On the Sample Complexity and Optimization Landscape for Quadratic Feasibility Problems
This work addresses a fundamental problem in signal processing with applications in areas like power systems and crystallography, providing theoretical guarantees for recovery and optimization, though it is incremental in building on existing phase retrieval research.
The paper tackles the quadratic feasibility problem, which includes phase retrieval, by establishing identifiability conditions and proving isometry properties for Gaussian-sampled Hermitian matrices, and shows that gradient algorithms can converge to globally optimal points with high probability under certain sample complexity requirements.

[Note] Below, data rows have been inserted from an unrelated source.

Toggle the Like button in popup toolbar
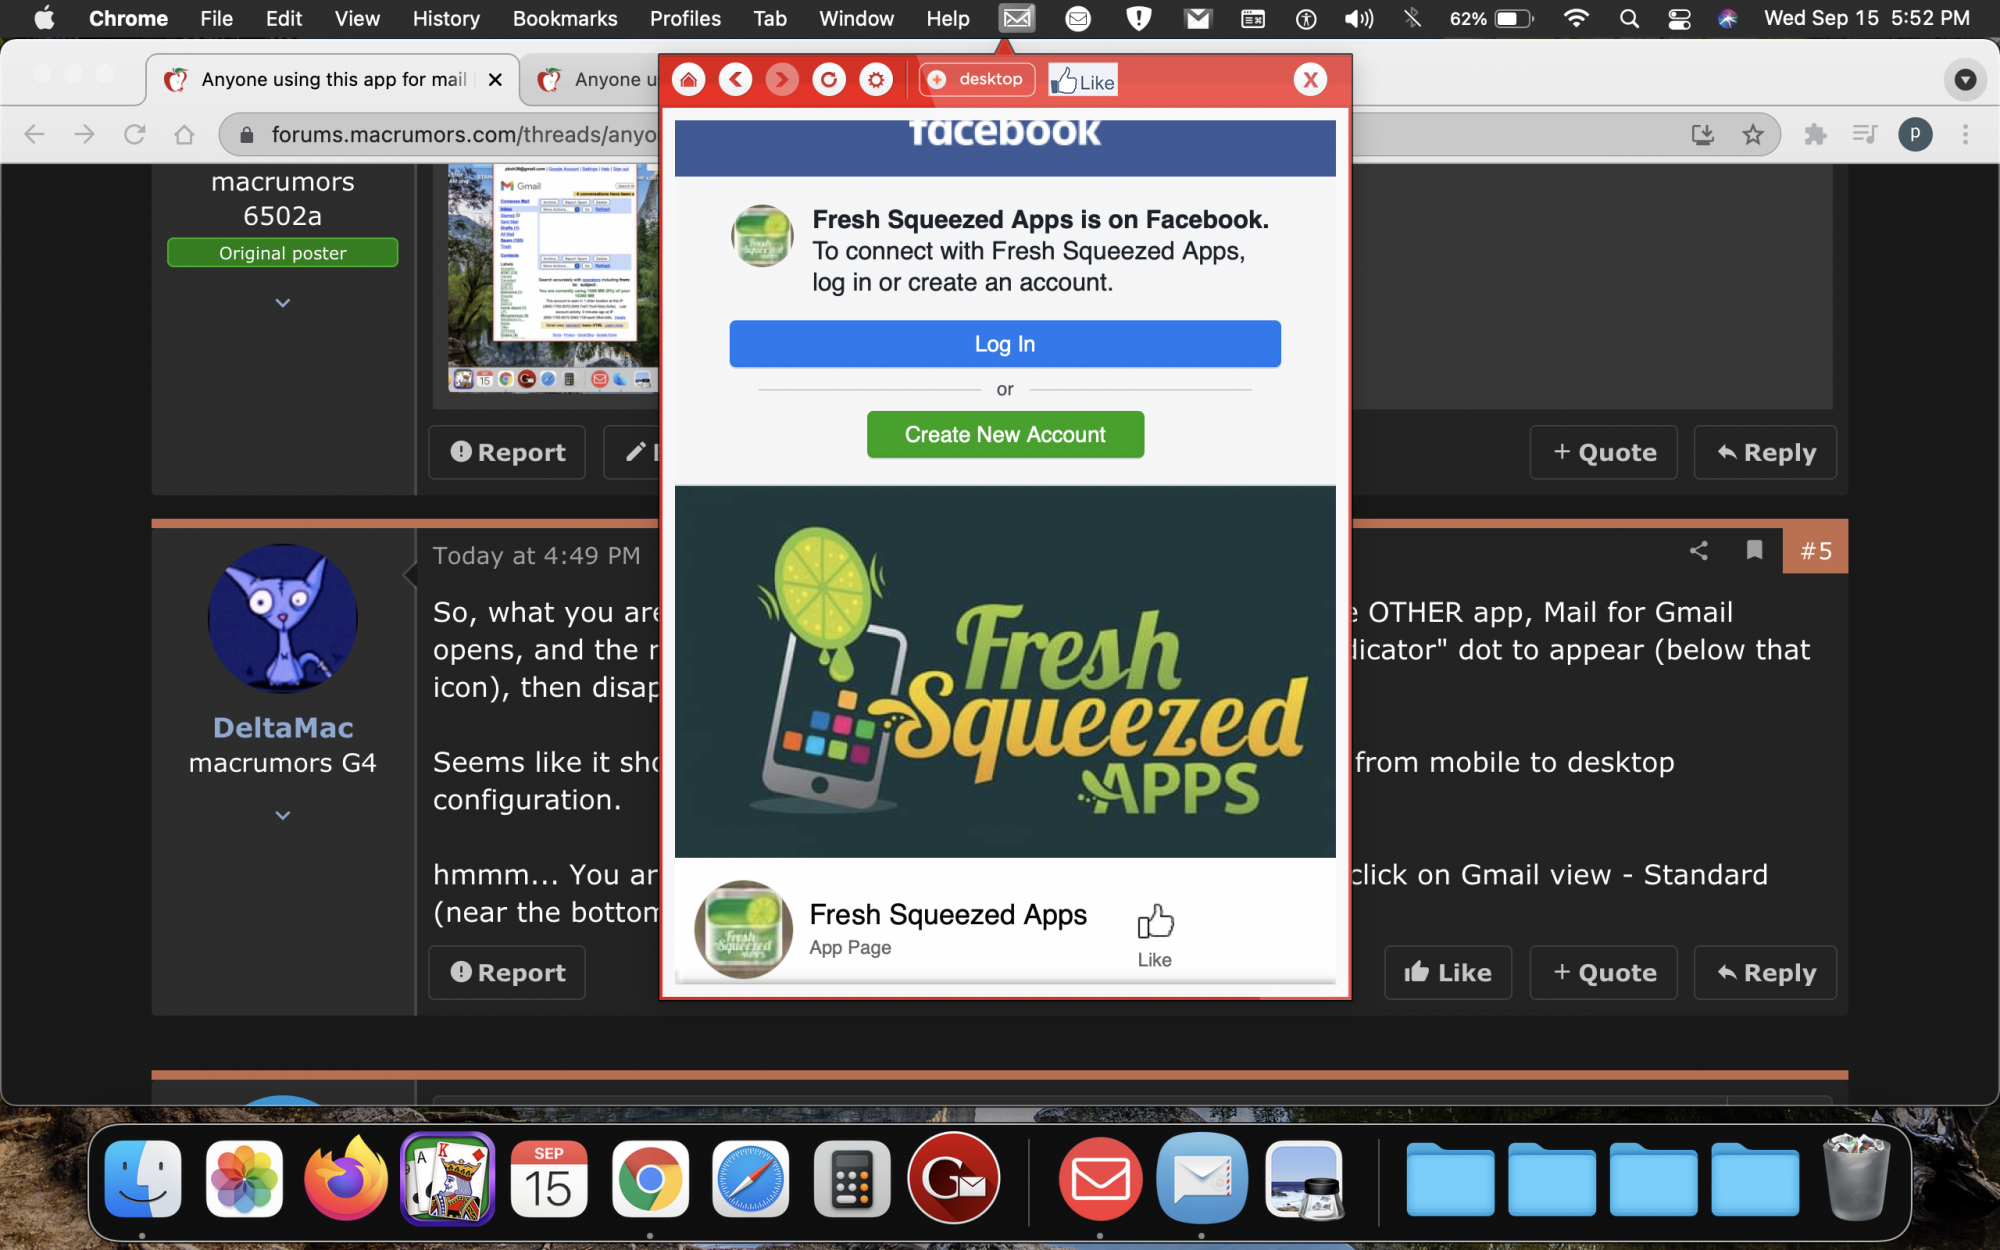Viewport: 2000px width, 1250px height. point(1083,81)
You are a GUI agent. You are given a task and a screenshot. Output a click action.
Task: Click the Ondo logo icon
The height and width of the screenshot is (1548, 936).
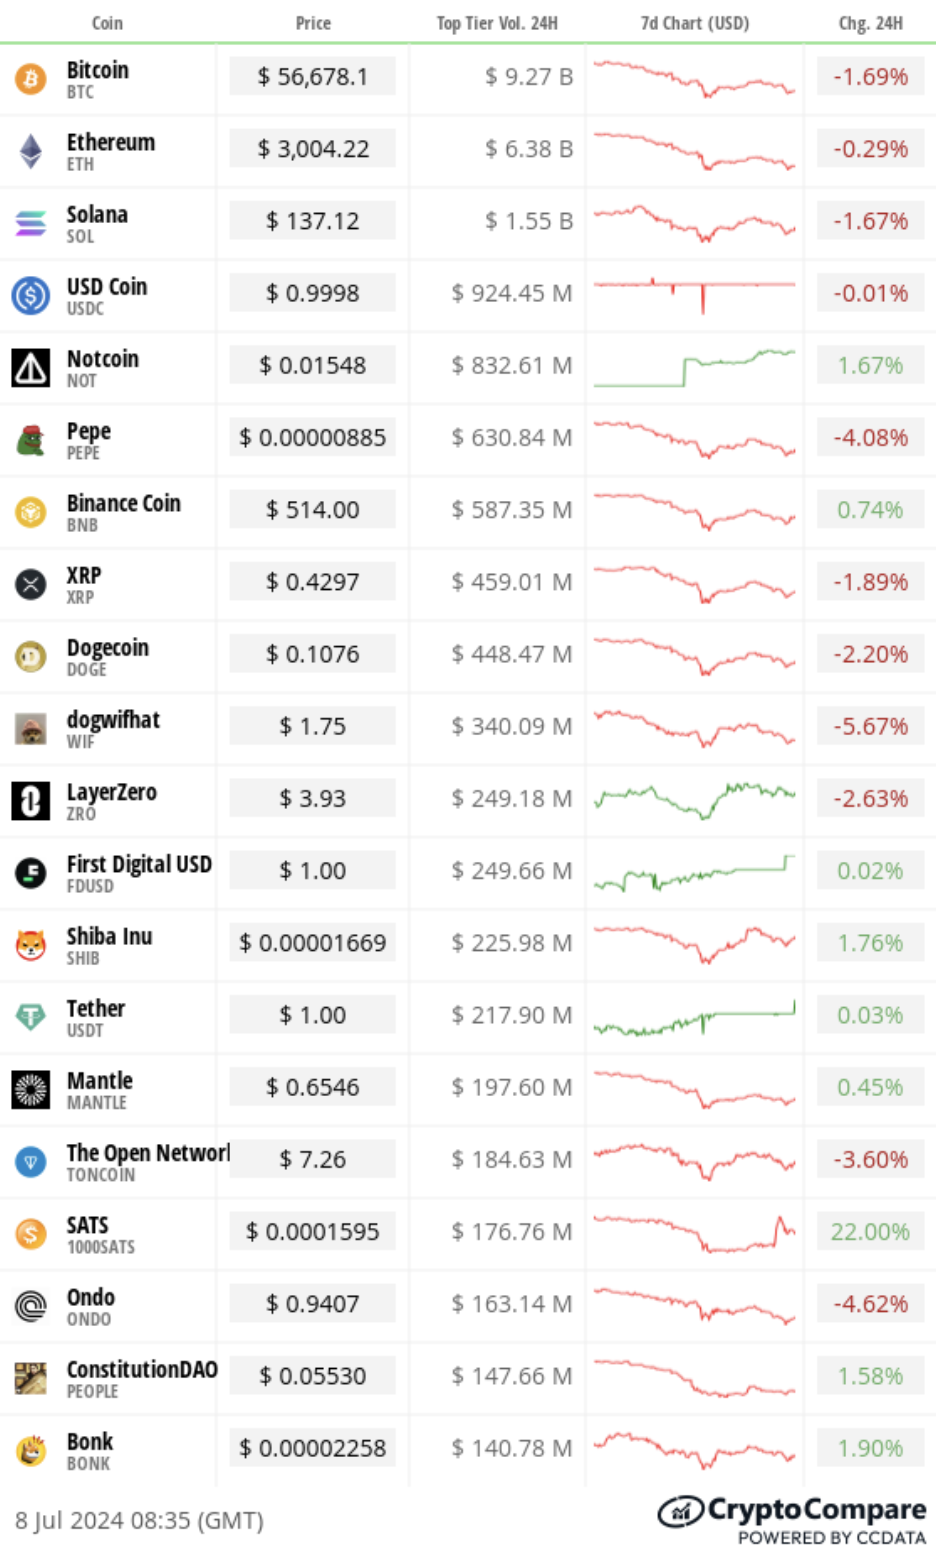point(31,1306)
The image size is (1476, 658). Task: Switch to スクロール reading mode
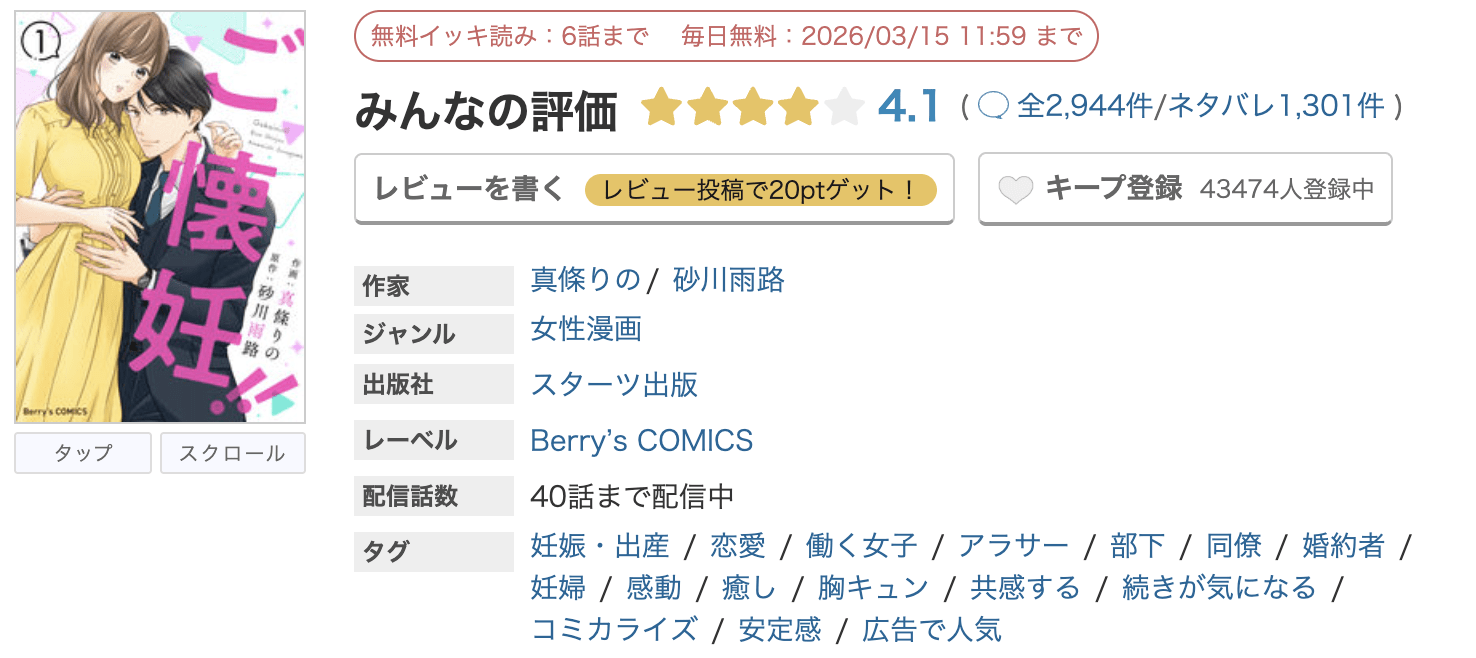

We consider the problem of recovering a complex vector $\mathbf{x}\in \mathbb{C}^n$ from $m$ quadratic measurements $\{\langle A_i\mathbf{x}, \mathbf{x}\rangle\}_{i=1}^m$. This problem, known as quadratic feasibility, encompasses the well known phase retrieval problem and has applications in a wide range of important areas including power system state estimation and x-ray crystallography. In general, not only is the the quadratic feasibility problem NP-hard to solve, but it may in fact be unidentifiable. In this paper, we establish conditions under which this problem becomes {identifiable}, and further prove isometry properties in the case when the matrices $\{A_i\}_{i=1}^m$ are Hermitian matrices sampled from a complex Gaussian distribution. Moreover, we explore a nonconvex {optimization} formulation of this problem, and establish salient features of the associated optimization landscape that enables gradient algorithms with an arbitrary initialization to converge to a \emph{globally optimal} point with a high probability. Our results also reveal sample complexity requirements for successfully identifying a feasible solution in these contexts.